Anyway, aside from providing an illustration of the sort of meandering thoughts that one can indulge in after half a year away from the pressures and grind of daily life, I mention this because my trip to Tasmania suddenly obliterated the need for any such fanciful notions. Tasmania truly is at the bottom of the earth – and it feels it. When Chris and I stepped off the plane, we were deeply affected by the thought that less than 0.01% of the world’s population were further south than we were. Chris did point out that 100% of the world’s population of emperor penguins were further south than we were, but that didn’t do much to alleviate my own feelings of remoteness.

(Left- Christopher Reid, 5,11, blue eyes - is available for modelling and promotional work and has extensive experience with Timotei, Oil of Olay and Old Spice).

In fact, it was isolation that had attracted us to Tasmania in the first place. Separated from mainland Australia for the past 10,000 years, Tasmanian flora and fauna has gone its own way, resulting in a land of beautiful wilderness and bizarre wildlife (of which more in part2).

Our research had suggested that the most exhilarating way of experiencing Tasmania was to complete the week-long trek across central Tasmania that is the famous Overland Track.
(On day 2 the sky was tinged grey and red by bushfires to the north of us. This isn't just a danger to the wildlife and native forests - a few months ago, a bushfire came close enough to the track to spark an evacuation of every walker by helicopter.)

The Overland Track stretches 80km north to south from Cradle Mountain to Lake St Clair. These names won’t mean much to anyone who hasn’t been there. And I’ve rambled on at length in this update already. So rather than give a detailed description of our adventure, I’ll just say that it was a fabulously rewarding walk through incredibly varied scenery, accompanied by some rather sweaty fellow-walkers and a host of bizarre wildlife… and leave it to the pictures (and captions) to show the rest.

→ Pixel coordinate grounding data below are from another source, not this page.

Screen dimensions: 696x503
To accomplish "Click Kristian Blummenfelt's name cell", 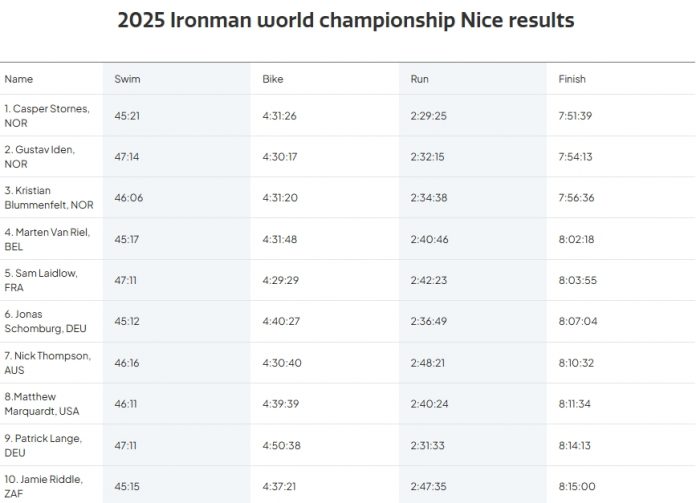I will click(49, 198).
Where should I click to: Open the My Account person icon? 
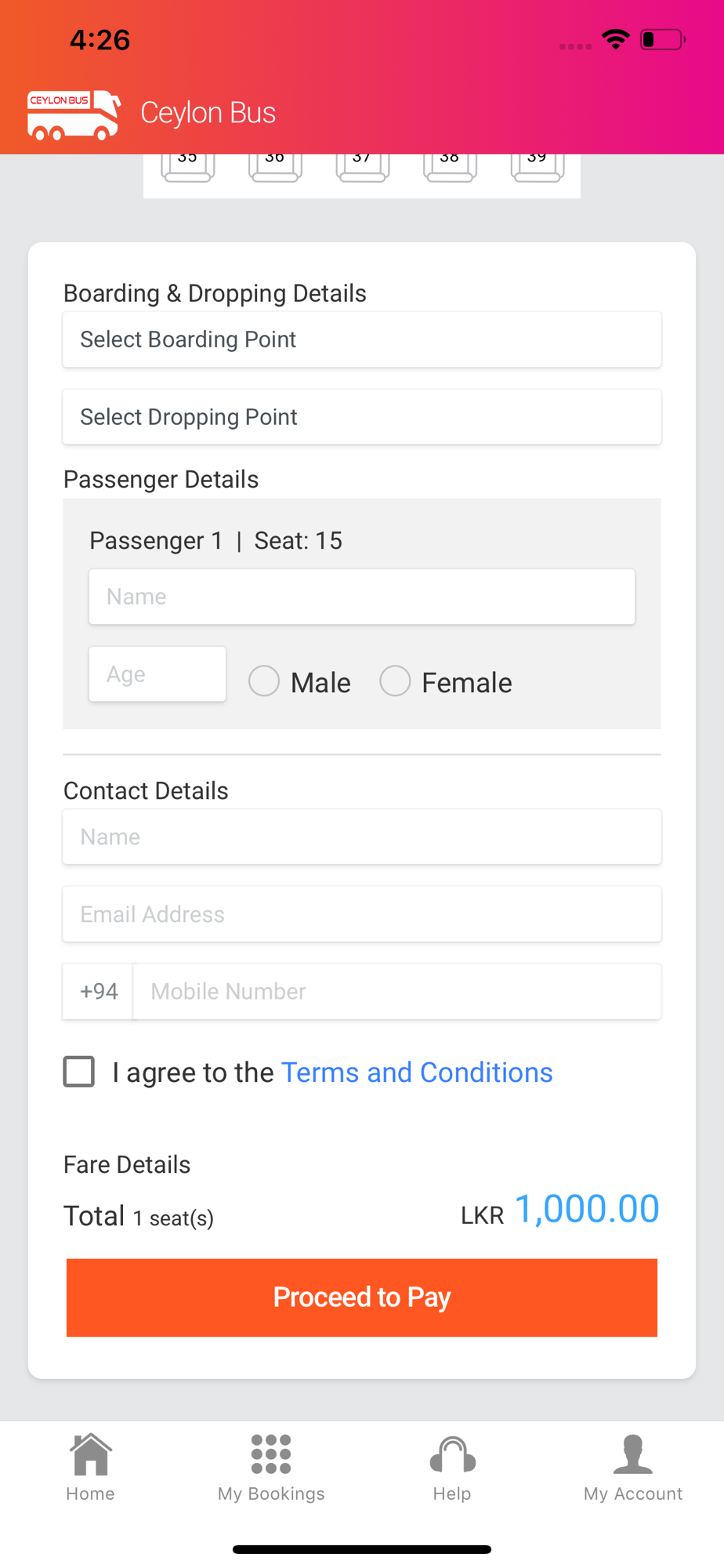[x=633, y=1454]
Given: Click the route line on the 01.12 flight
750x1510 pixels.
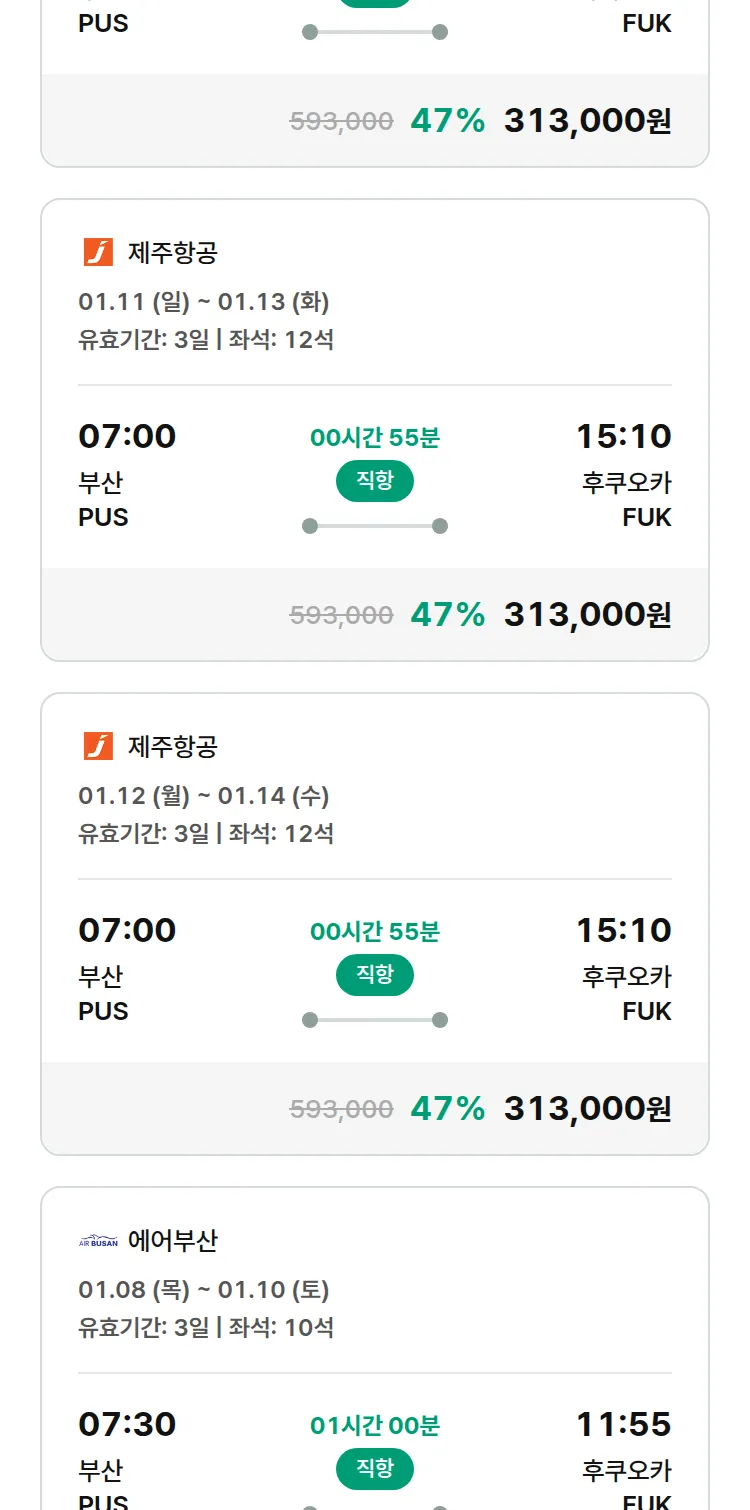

Chris – I have to confess that, on reflection, and in spite of everything else that’s happened on the Big Trip, this was “one of the most exciting things I’ve done in the last 12 months” and yes, I was being overly conservative when I ticked the box marked “It was ok. It was only another bushwalk” on the ranger’s survey form. I’m sure the ranger wasn’t personally offended and I hope you’ve recovered from your disappointment in me... :-) If it’s any consolation, surveys have always confused me to the extent that I frequently tick boxes saying I do think the government is doing a good job, and I would like to receive further information on double glazing and how I could earn large sums of money without getting out of bed.


(Mount Oakleigh. This is the view from one of the huts on the route, at sunset on Day Four. Tasmanian National Parks and Wildlife do a wonderful job of providing top class facilities and support to walkers. Mother nature does a fairly decent job of providing the evening entertainment.)